Voices from the Front Line or what Retail Employees Want

https://risnews.com/voices-from-the-frontline-workforce

Switching topics, let’s summarize some interesting research from RIS News.

Almost half of U.S. frontline retail employees – and two-thirds of frontline managers – are thinking of leaving their jobs in the next few months. “Not enough workplace flexibility” is the No. 1 reason according to McKinsey.

Gartner points to five strategies in using technologies to retain retail employees.

  1. Flexible Scheduling - We know flexibility is important. Employee preference scheduling technology works in combination with employee shift swapping and shift bidding.
  2. Delivery of Corporate Communications - Investment in real-time communication tech enables retailers to communicate across locations with speed and agility. This is a boon not only to productivity, but also to safety, well-being, and overall engagement.
  3. Performance Management and Feedback -Many retailers are abandoning one-size-fits-all approaches in favor of more tailored performance management and feedback systems.
  4. Internal talent marketplaces - Gartner researchers estimate that by 2023, 15% of large global organizations will integrate their many business data sources to drive more AI-enabled talent matching in large-scale deployments of internal talent marketplaces.
  5. Pulse surveys to gauge employee sentiment - Moving away from the yearly or quarterly company reviews, companies are investing in technologies that allow for daily or even hourly pulse checks, enabling decision makers to design interventions based on timely, data-driven insights. According to Gartner, by 2023, 80% of enterprises with 2,500-plus employees will augment annual engagement surveys with pulse, focus-group-based or indirect methods to gauge sentiment.

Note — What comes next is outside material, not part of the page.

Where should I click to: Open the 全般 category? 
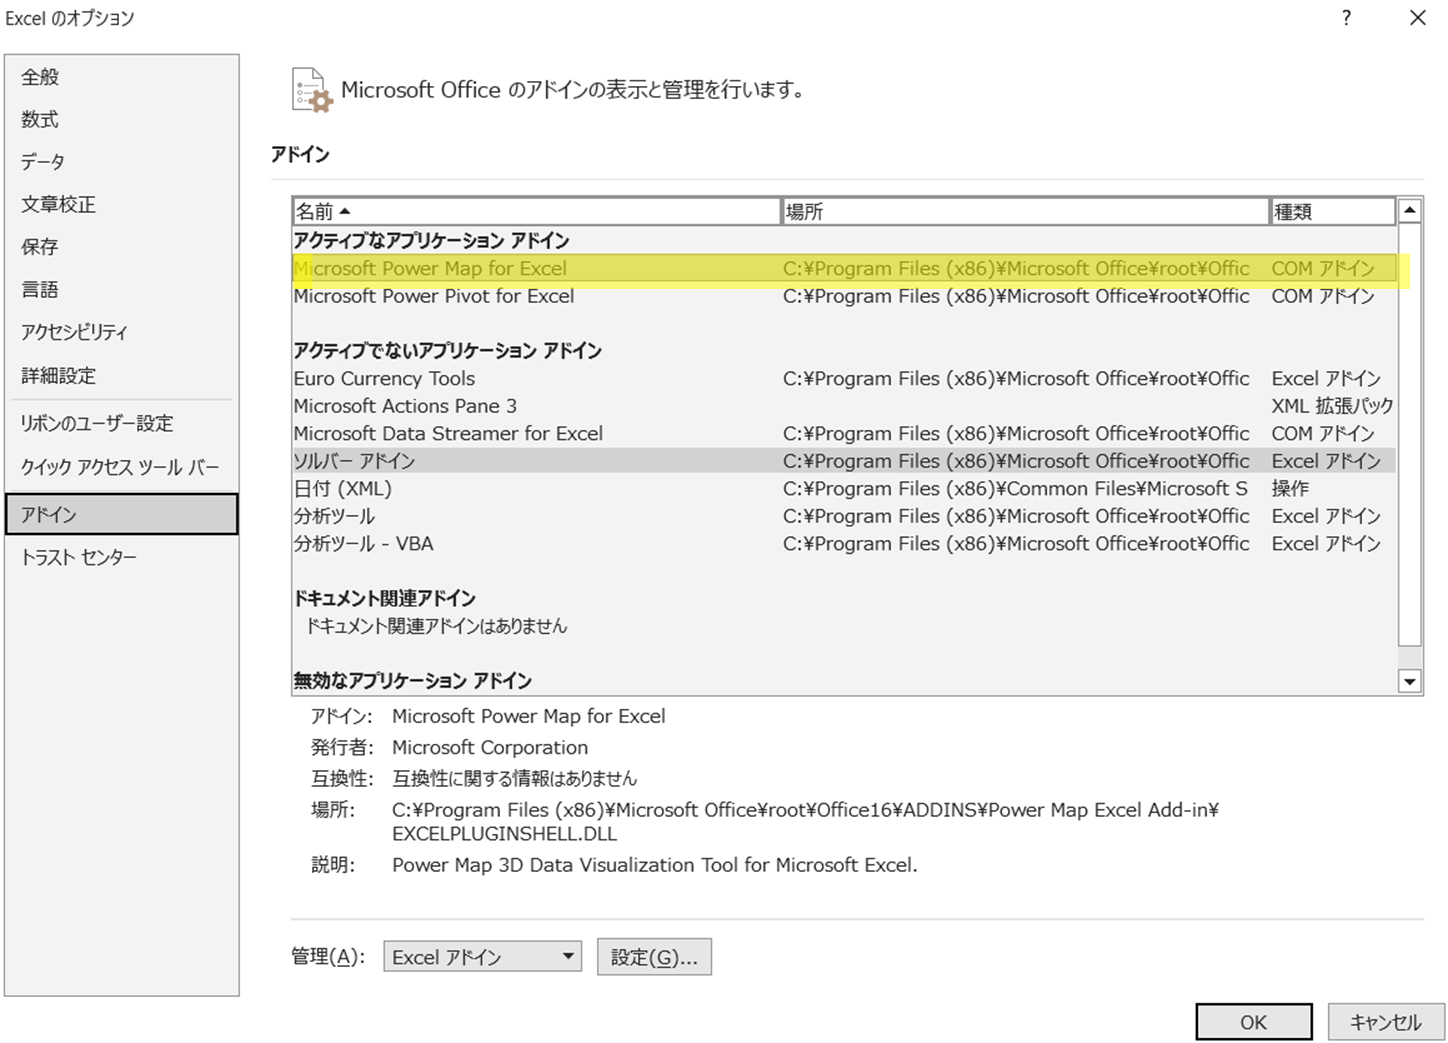(x=40, y=77)
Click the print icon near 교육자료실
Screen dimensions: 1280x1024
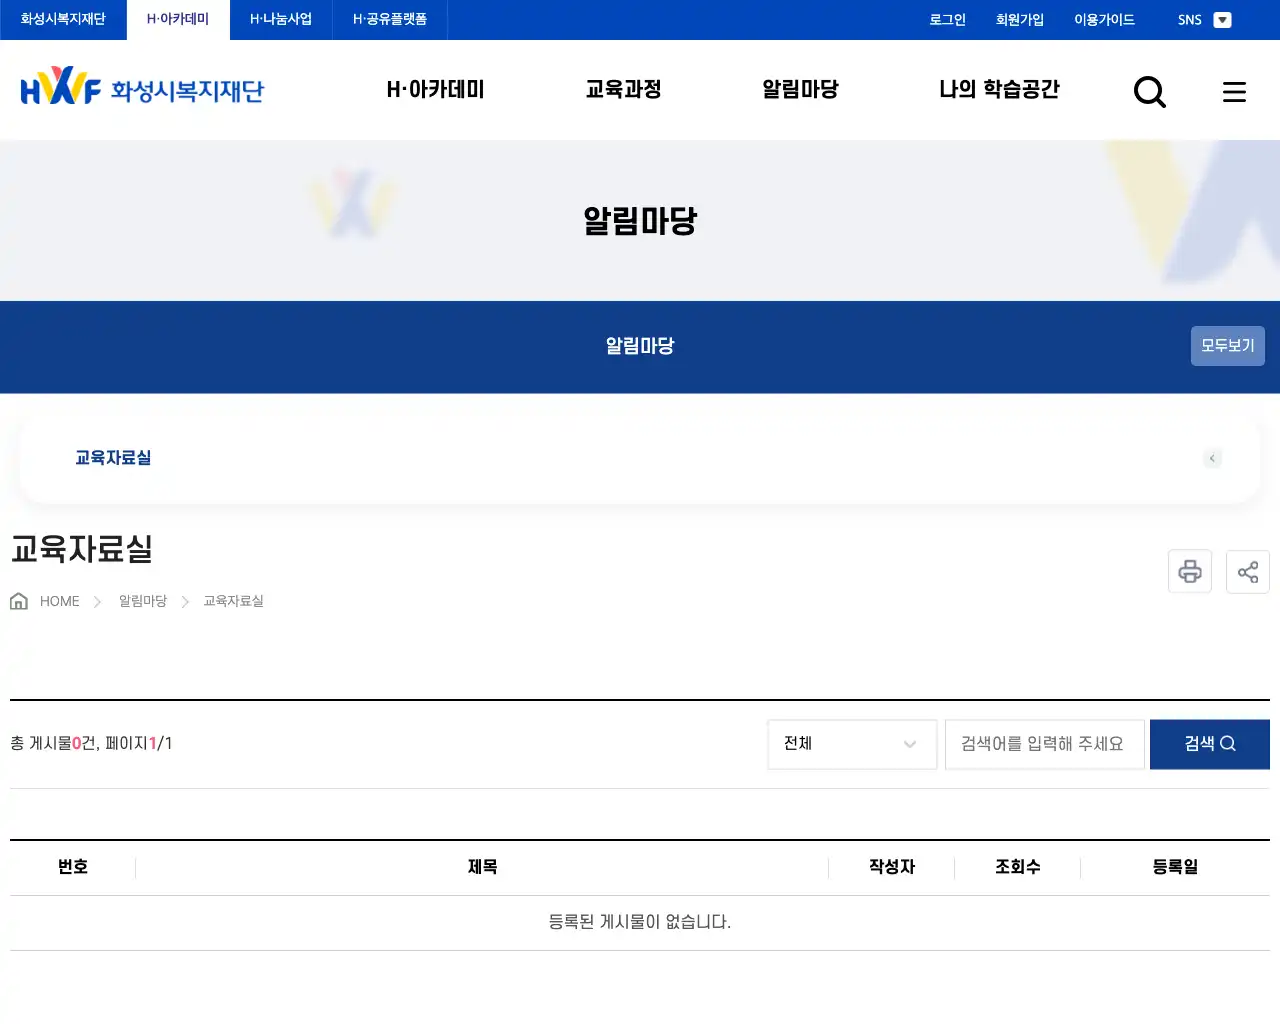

As Joe Skorupa from RIS News summarized, “There are two major waves of disruption that have been triggered by the COVID pandemic, and these waves have forced retail to change more in the last two years than it has in the last 20. Many of the changes leveraged advanced technology to solve first wave problems, such as serving shoppers during lockdown, [and] resolving massive supply chain disruptions. Now, two years later, grocers are dealing with second wave issues such as the tight labor market, rising wages, the Great Resignation, and quiet quitting.”

UK consumer spending fails to keep up with Inflation

https://www.reuters.com/world/uk/uk-consumer-spending-fails-keep-pace-with-inflation-surveys-2022-12-06/

Finally, as I am still in Europe some news this week from the UK on retail and inflation as published by Reuters.

British consumer spending ticked up last month at a rate that greatly lagged behind inflation, according to surveys on Tuesday that underscored the pressure on household budgets ahead of the Christmas holidays.

Barclaycard said spending on its credit and debit cards rose 3.9% year-on-year in November, far behind the annual 11.1% increase in consumer prices in October that was the highest reading in 41 years.

Some 94% of Britons surveyed by Barclaycard said they were concerned about the impact of soaring household energy bills on their personal finances.